Maybe she thought she’d see a treasure trove of analysis about her coursework, grades, testing, admissions essays, extracurriculars, family background, and more. Maybe she thought she’d see the word ‘Admit’ in big, red, bold-faced letters inscribed along the top and gain a clear understanding of why the school chose to say yes. Or maybe she thought she’d see nothing besides the information she provided to the university.
Thanks to the Family Educational Rights and Privacy Act (FERPA), Christy could look at her UPenn admissions file after making a request to the admissions office. So what exactly did she see?
UPenn Admissions Officers Write Few Notes on Admissions Files
She didn’t see much. As Christy wrote in a 2019 editorial published in The Daily Pennsylvanian about her gander at her UPenn admissions file, “My file was 18 pages long, and scrolling through it, I realized, most of it was a replica of my Common App, organized in a way that gave me no new information. Only the first page and one other page had new information. On the first page was my GPA, my senior year coursework, my SAT scores, my SAT II scores, and my AP scores.”

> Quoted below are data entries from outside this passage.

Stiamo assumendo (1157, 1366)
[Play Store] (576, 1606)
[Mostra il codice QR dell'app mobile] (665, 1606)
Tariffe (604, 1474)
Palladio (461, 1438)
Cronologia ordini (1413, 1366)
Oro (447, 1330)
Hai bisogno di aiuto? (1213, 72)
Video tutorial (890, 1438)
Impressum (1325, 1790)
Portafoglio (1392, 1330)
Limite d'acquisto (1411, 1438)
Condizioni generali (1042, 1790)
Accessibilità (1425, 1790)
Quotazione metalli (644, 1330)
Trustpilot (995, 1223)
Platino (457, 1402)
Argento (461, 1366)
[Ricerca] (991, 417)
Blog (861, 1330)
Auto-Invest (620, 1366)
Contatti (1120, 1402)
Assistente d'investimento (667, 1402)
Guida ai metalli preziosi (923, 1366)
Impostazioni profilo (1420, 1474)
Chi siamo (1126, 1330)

She continued, “Another page wrote out the form user’s title, the date the form was submitted, and that the file was placed into the admit bin. Most interestingly, there were four numbers, labeled ‘E,’ ‘I,’ ‘M,’ and ‘AI.’ With these letters came no description. However, AI, a number much larger than the other three could be interpreted as academic index, a score out of 240 that takes into account one’s GPA, class rank, and standardized testing scores. Two more boxes contained the words ‘very demanding’ and “FG,” presumably short for first-generation, and that was the extent of my admissions file.”

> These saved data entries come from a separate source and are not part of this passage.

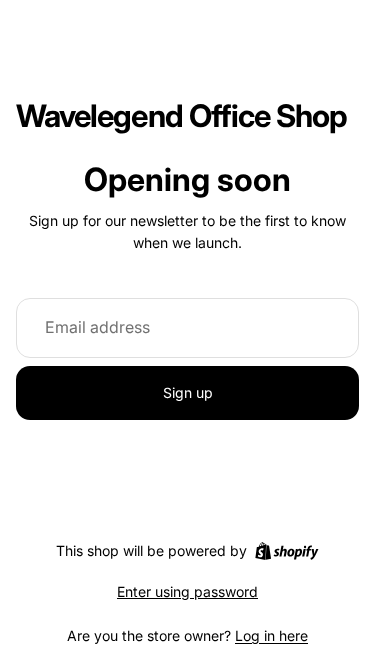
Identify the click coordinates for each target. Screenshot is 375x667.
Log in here (271, 635)
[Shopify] (286, 551)
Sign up (188, 392)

Why UPenn Admissions Officers Write Few Notes on Admissions Files
First, Christy’s analysis of the scarce handwritten notes on her admissions file was spot on — it was intentional. Also, “AI” does indeed stand for Academic Index, just as “FG” stands for first-generation college student, and “very demanding” is a summary of her high school coursework.
But why would UPenn admissions officers write very few notes on Christy’s admissions file? Why was it not marked up in red ink in every margin?
The Harvard Trial
That’s easy. Because UPenn’s then-Dean of Admissions Eric Furda, who left UPenn in 2020, wasn’t born yesterday. Back in 2018, Harvard University’s Dean of Admissions and Financial Aid William Fitzsimmons had to take the stand to defend his life’s work: the Harvard admissions process.
Harvard’s admissions files, which were part of the discovery in the Students For Fair Admissions v. Harvard University case, a case that has since gone on to the United States Supreme Court and is now awaiting a decision that could forever shake up the college admissions process by outlawing Affirmative Action, became a matter of public record. Harvard’s notes on admissions files were widely reported during the trial.
As such, you can bet your bottom dollar that Dean Fitzsimmons wished he had instructed his admissions officers years before not to write as much as they had on admissions files, not to spill so much tea. Dean Furda, observing the trial from his perch in UPenn’s admissions office, was keenly aware that his school’s admissions files could one day be discoverable just like Harvard’s.
FERPA Review Requests
Additionally, Dean Furda keenly understood that FERPA entitles students to review their files upon request. So it should come as little surprise that notations on Christy’s UPenn admissions file were few and far between — and, of course, not particularly juicy. In addition to the file being potentially discoverable in future litigation, the student under review could one day see the file, including any notes on said file.